Start of INPUT MATERIAL

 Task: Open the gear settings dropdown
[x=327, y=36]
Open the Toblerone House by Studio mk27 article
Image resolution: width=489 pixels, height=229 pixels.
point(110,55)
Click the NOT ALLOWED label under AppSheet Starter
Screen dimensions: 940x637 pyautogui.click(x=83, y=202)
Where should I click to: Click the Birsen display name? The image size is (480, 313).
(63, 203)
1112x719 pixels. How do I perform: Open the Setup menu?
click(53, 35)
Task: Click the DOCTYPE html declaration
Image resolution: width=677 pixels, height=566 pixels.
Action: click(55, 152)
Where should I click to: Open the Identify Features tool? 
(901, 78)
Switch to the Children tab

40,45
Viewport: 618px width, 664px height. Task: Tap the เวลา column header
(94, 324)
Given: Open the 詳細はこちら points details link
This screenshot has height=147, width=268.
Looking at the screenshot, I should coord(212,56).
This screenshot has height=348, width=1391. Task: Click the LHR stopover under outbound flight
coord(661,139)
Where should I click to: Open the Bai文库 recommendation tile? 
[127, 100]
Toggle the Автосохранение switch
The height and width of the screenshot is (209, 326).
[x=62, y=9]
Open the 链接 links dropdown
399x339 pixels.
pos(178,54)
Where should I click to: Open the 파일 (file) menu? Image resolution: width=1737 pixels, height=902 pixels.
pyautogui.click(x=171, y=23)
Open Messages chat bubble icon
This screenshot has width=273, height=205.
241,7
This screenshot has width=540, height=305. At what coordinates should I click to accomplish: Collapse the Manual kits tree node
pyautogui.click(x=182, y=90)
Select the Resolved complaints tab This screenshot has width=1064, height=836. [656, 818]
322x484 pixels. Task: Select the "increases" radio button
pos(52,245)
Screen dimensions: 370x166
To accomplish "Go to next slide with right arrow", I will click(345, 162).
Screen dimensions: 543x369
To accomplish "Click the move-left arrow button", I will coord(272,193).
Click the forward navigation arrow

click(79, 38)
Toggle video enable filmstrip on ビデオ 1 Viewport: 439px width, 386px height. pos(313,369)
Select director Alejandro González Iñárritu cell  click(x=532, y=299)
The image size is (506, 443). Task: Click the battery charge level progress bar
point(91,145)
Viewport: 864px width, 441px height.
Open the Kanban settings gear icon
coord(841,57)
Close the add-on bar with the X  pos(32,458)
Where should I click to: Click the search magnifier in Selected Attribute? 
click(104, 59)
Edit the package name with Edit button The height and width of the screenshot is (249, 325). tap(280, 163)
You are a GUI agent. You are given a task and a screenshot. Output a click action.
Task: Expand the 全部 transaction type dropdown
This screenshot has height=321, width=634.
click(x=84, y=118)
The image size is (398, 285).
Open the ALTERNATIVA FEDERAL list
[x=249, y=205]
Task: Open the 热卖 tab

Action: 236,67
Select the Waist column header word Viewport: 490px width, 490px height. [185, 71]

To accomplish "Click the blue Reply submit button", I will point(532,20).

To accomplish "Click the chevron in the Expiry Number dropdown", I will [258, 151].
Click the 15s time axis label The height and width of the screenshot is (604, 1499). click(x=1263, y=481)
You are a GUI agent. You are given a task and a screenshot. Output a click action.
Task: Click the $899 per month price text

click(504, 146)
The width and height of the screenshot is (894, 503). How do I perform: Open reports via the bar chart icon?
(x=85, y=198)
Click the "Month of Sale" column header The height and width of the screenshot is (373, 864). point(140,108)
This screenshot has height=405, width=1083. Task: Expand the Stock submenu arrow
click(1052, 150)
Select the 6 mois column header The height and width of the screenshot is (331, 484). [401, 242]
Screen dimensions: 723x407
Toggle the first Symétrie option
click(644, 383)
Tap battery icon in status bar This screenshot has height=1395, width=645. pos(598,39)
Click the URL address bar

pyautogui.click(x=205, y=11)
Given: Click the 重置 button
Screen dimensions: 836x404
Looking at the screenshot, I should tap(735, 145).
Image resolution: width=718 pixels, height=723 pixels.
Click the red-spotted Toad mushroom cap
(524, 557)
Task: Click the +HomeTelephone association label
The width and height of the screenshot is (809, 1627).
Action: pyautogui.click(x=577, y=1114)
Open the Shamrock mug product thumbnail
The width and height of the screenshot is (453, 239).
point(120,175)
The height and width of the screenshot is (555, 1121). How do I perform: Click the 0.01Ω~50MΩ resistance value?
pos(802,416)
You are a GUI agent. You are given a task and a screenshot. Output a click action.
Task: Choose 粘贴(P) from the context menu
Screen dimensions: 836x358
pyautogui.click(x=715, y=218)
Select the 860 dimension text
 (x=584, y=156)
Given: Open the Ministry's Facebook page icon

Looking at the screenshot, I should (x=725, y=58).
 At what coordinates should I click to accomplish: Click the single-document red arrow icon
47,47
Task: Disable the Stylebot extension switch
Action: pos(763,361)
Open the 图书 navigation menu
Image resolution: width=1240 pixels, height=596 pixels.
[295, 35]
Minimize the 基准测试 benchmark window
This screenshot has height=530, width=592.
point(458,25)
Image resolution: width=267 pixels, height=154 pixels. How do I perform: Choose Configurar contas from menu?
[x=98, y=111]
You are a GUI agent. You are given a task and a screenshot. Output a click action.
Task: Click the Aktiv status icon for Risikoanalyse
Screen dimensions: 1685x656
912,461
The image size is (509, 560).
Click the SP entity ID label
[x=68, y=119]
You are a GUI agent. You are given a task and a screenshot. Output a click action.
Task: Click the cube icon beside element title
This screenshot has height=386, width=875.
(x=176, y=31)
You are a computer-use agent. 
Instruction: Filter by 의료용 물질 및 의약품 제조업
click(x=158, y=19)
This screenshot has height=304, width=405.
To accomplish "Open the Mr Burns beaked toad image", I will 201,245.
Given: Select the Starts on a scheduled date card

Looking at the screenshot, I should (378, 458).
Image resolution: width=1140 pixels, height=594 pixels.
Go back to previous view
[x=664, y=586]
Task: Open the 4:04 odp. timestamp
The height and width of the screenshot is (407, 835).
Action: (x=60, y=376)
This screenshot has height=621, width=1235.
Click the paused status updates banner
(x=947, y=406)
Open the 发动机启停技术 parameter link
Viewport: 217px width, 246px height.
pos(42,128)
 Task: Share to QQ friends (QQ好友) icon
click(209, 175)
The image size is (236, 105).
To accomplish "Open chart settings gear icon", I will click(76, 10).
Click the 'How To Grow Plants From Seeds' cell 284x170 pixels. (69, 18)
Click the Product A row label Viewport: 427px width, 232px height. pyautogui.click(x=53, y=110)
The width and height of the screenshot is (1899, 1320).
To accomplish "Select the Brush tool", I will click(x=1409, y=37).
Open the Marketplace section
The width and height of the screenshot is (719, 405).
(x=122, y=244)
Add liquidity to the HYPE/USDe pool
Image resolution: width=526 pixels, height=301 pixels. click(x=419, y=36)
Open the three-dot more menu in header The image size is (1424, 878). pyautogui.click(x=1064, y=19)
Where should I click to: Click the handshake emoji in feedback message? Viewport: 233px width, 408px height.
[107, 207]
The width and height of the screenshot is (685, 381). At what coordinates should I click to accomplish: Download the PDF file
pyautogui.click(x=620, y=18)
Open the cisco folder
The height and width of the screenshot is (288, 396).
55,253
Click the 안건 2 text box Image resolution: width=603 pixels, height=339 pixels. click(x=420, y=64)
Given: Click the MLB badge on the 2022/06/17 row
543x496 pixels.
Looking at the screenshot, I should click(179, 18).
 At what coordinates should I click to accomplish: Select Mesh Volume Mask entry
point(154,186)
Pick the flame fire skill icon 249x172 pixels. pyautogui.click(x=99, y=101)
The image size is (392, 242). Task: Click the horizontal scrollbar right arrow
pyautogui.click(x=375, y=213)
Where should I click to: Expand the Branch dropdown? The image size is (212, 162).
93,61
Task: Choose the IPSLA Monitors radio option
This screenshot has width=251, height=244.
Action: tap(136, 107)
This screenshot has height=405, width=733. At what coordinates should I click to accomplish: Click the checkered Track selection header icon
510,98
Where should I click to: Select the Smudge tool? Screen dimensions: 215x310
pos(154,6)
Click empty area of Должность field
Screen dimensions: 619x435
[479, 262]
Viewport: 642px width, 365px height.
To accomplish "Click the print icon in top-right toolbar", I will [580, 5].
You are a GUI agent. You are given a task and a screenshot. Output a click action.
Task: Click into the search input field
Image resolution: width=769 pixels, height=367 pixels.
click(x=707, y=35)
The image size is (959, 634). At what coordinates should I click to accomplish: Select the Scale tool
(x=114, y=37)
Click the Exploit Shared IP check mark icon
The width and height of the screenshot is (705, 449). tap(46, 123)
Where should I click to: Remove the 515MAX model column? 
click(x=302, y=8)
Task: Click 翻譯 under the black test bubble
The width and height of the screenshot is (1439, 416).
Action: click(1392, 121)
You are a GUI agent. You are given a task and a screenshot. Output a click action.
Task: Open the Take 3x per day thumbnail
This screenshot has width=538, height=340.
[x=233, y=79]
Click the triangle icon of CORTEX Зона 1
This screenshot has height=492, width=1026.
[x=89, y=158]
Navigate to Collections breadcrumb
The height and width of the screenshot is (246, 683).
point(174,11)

End of INPUT MATERIAL

[TASK INSTRUCTIONS] Look through the records and copy down every line that holds "cell".

[OUTPUT FOR THIS EXERCISE]
Select director Alejandro González Iñárritu cell  click(x=532, y=299)
Click the 'How To Grow Plants From Seeds' cell 284x170 pixels. (69, 18)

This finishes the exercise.